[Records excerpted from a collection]
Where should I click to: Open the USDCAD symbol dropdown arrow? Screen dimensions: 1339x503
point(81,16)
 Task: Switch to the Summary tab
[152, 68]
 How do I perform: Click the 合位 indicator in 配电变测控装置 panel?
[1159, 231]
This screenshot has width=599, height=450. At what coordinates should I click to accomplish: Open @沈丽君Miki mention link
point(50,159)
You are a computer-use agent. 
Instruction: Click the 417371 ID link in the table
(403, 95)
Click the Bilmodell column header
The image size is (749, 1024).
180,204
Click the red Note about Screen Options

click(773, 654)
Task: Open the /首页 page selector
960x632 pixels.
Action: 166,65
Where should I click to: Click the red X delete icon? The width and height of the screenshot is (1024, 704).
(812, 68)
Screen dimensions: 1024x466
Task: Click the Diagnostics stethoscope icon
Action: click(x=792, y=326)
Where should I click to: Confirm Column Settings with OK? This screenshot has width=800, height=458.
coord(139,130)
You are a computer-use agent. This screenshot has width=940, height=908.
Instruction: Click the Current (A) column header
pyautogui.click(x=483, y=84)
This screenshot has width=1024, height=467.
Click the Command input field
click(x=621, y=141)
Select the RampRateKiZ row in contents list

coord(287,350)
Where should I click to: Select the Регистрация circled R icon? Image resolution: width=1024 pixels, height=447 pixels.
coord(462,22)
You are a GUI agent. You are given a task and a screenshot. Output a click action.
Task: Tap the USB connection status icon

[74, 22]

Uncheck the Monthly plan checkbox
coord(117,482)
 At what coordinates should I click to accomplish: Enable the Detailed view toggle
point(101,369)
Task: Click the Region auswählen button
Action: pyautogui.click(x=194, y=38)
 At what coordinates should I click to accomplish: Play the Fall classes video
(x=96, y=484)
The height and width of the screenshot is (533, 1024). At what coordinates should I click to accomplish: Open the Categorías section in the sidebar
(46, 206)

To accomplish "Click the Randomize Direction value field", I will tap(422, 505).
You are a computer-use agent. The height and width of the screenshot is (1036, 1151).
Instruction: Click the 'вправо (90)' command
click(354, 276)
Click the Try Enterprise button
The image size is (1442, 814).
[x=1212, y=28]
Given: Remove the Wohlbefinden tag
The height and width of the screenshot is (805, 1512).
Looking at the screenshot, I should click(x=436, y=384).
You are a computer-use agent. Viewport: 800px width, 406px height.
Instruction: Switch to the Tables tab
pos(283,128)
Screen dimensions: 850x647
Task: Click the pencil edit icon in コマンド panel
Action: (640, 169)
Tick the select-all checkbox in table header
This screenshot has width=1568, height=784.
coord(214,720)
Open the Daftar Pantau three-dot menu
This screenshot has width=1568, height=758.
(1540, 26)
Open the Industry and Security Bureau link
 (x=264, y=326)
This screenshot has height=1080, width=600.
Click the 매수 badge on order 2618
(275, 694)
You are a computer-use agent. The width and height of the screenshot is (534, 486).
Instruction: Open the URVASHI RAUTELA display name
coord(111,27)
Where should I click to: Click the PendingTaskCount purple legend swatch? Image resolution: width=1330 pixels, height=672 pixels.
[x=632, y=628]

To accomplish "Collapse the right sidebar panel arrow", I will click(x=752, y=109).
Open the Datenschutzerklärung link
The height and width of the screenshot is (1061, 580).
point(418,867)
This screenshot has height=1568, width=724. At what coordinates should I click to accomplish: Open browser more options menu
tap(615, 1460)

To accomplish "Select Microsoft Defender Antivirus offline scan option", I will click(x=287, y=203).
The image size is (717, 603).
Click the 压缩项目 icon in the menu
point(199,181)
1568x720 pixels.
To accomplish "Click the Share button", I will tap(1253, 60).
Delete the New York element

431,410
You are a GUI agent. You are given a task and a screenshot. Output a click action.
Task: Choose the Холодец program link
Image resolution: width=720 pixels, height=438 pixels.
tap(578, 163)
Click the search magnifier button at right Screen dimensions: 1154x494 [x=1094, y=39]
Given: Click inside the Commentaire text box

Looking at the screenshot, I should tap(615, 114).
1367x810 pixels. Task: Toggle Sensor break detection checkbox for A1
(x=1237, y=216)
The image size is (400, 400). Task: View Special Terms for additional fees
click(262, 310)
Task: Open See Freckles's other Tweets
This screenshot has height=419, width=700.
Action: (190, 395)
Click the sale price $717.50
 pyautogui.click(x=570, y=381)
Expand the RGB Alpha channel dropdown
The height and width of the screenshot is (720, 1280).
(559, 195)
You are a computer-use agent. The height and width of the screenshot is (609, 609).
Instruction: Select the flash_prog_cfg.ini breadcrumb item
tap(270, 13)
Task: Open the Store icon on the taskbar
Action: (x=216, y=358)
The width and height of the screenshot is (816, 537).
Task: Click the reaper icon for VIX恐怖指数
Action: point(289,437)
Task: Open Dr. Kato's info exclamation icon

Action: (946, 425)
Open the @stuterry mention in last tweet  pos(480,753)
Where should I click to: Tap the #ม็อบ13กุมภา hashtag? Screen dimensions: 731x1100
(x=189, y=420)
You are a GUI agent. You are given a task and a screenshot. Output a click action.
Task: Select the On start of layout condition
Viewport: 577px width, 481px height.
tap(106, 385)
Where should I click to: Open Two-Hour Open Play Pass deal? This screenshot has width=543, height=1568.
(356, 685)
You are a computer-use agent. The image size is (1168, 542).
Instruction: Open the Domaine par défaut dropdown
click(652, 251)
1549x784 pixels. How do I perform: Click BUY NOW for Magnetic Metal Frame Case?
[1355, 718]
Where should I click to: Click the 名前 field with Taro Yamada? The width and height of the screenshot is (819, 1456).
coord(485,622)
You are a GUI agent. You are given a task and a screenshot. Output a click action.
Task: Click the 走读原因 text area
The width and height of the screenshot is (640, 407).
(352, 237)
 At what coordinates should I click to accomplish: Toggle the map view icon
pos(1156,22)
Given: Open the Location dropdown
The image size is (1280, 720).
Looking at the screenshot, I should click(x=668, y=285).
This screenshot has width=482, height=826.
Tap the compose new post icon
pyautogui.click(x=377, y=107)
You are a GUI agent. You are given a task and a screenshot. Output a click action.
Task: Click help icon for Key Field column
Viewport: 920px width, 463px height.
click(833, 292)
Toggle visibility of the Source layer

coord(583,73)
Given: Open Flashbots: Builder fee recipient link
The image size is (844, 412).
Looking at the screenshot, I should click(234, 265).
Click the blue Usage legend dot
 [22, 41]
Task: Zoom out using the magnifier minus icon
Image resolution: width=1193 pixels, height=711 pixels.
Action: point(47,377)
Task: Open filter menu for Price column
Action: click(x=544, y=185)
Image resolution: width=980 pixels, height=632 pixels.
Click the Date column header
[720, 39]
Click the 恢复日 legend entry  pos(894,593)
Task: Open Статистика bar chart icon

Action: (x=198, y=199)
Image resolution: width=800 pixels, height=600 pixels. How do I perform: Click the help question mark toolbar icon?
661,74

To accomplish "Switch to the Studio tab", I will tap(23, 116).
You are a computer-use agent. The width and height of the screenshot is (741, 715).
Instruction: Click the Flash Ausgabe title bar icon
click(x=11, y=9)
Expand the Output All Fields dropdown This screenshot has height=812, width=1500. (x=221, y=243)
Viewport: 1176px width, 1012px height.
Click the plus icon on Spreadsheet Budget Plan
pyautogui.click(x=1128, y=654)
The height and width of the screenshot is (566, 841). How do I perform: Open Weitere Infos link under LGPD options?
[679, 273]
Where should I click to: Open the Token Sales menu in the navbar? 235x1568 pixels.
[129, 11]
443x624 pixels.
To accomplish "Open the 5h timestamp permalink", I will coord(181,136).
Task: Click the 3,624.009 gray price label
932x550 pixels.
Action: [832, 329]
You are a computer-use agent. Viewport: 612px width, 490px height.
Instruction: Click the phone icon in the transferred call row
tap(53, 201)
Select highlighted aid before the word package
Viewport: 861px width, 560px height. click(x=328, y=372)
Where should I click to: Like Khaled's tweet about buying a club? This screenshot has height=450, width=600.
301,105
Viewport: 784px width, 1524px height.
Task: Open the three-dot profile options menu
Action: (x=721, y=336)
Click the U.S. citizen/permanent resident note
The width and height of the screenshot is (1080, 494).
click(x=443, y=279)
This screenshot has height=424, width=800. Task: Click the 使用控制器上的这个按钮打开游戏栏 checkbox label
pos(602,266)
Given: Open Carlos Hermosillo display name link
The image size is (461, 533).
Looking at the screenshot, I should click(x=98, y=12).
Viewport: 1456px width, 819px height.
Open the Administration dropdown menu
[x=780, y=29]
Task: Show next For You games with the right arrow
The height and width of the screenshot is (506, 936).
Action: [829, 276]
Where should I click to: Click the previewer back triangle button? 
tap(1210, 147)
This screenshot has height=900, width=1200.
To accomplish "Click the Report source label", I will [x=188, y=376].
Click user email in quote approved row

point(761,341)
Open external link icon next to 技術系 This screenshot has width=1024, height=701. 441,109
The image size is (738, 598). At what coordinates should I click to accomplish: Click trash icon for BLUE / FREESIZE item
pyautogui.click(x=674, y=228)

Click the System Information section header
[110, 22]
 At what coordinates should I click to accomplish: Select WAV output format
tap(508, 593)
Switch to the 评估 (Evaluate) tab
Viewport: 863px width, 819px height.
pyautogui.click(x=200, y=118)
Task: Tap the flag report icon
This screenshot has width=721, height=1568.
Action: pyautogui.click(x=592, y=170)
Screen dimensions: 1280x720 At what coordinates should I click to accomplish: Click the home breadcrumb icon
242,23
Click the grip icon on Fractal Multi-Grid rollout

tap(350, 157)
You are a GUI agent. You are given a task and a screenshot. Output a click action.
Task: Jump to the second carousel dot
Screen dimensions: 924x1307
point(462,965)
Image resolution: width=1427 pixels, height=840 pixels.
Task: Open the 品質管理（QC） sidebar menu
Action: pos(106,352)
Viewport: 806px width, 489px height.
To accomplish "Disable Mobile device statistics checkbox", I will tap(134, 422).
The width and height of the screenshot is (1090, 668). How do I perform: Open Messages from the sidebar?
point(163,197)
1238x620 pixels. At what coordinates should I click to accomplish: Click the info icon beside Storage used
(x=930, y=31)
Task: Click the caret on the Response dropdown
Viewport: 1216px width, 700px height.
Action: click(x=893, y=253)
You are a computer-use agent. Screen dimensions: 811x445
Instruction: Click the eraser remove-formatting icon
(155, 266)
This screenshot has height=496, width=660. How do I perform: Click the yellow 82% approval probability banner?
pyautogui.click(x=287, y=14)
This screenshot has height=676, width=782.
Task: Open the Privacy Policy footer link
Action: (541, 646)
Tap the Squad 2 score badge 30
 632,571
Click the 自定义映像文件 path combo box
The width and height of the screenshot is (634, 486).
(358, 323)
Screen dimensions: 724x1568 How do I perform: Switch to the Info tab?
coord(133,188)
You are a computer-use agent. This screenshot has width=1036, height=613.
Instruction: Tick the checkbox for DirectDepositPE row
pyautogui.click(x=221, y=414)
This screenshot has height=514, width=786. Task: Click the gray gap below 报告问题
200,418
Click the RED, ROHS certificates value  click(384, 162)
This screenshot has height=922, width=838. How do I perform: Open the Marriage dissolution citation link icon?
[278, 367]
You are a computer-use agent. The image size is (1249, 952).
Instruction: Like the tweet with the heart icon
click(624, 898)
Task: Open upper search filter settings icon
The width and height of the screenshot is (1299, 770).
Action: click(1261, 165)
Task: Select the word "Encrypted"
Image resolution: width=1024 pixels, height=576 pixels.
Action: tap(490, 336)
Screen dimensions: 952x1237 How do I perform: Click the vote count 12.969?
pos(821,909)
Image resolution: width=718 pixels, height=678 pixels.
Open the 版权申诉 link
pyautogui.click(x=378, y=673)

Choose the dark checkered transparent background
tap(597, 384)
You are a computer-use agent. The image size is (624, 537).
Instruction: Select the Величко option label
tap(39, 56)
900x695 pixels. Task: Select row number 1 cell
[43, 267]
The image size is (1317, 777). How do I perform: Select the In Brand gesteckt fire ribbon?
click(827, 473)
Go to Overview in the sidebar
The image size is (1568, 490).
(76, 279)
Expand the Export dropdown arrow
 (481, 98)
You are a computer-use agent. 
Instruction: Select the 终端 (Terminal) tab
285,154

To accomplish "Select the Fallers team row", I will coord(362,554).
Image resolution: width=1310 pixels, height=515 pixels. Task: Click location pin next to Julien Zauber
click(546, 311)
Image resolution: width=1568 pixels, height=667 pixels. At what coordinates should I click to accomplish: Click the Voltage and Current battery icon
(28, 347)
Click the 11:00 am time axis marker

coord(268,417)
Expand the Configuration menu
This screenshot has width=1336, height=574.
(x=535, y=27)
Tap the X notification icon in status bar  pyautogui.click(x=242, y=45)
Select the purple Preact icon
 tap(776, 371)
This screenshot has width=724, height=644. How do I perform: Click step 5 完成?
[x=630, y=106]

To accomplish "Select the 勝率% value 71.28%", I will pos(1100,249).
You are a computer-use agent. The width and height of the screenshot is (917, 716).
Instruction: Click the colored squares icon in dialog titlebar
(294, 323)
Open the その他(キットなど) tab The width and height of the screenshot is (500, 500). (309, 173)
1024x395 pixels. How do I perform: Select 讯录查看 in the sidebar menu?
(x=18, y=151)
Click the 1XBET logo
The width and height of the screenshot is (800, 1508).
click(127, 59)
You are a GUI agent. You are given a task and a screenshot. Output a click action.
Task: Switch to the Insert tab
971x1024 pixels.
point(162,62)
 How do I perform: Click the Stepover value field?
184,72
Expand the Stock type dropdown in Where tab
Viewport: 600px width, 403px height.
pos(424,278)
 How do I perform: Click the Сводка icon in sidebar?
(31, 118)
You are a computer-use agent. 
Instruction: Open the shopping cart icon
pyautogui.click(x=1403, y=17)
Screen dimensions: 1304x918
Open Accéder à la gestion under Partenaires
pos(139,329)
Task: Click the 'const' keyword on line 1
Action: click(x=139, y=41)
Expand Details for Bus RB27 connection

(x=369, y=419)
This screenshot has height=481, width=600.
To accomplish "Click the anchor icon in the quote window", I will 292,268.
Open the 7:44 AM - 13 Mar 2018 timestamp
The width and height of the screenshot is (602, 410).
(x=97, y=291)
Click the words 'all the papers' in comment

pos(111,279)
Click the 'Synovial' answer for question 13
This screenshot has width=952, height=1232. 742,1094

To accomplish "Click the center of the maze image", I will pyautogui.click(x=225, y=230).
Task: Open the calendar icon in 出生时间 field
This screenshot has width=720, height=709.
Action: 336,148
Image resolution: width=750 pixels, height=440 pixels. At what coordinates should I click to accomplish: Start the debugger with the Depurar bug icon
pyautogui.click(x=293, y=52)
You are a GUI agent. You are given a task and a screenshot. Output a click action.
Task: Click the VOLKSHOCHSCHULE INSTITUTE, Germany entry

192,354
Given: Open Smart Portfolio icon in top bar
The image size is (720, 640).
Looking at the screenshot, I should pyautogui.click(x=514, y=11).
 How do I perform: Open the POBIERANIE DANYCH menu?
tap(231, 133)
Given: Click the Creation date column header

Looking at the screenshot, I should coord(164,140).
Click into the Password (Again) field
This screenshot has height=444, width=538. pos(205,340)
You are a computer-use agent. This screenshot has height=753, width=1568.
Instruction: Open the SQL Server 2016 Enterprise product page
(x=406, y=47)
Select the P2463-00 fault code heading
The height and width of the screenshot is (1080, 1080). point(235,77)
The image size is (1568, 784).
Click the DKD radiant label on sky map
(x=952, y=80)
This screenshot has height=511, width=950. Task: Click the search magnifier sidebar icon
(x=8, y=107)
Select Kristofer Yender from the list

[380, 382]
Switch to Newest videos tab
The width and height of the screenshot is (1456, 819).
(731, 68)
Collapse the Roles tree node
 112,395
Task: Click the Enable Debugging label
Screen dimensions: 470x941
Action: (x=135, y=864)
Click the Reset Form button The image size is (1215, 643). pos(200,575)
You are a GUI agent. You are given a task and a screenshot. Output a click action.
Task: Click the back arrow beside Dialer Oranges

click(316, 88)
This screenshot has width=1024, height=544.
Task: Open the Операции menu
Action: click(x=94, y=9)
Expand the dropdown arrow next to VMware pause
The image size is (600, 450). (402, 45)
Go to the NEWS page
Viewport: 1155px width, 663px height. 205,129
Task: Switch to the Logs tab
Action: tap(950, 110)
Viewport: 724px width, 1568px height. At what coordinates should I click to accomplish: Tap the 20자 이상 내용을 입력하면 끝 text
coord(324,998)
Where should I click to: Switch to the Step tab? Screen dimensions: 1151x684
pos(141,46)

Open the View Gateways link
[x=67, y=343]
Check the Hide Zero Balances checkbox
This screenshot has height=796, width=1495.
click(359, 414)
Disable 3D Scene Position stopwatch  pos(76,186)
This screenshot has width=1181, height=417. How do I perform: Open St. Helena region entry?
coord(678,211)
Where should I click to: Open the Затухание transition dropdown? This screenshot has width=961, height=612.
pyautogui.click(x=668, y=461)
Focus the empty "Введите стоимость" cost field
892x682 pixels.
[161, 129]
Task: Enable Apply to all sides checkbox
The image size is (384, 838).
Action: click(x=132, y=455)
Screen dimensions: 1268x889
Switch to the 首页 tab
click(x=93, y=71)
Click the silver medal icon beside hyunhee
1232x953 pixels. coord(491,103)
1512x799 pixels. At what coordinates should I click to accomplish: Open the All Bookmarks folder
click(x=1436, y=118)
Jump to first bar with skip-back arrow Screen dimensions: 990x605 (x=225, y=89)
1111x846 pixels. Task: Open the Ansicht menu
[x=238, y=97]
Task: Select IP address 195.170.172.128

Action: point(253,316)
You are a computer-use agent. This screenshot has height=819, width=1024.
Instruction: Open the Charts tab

• _What you need to do_
After counting the lines of the records above that hold the word "Disable", give the total and nothing else.

• _Task result_
2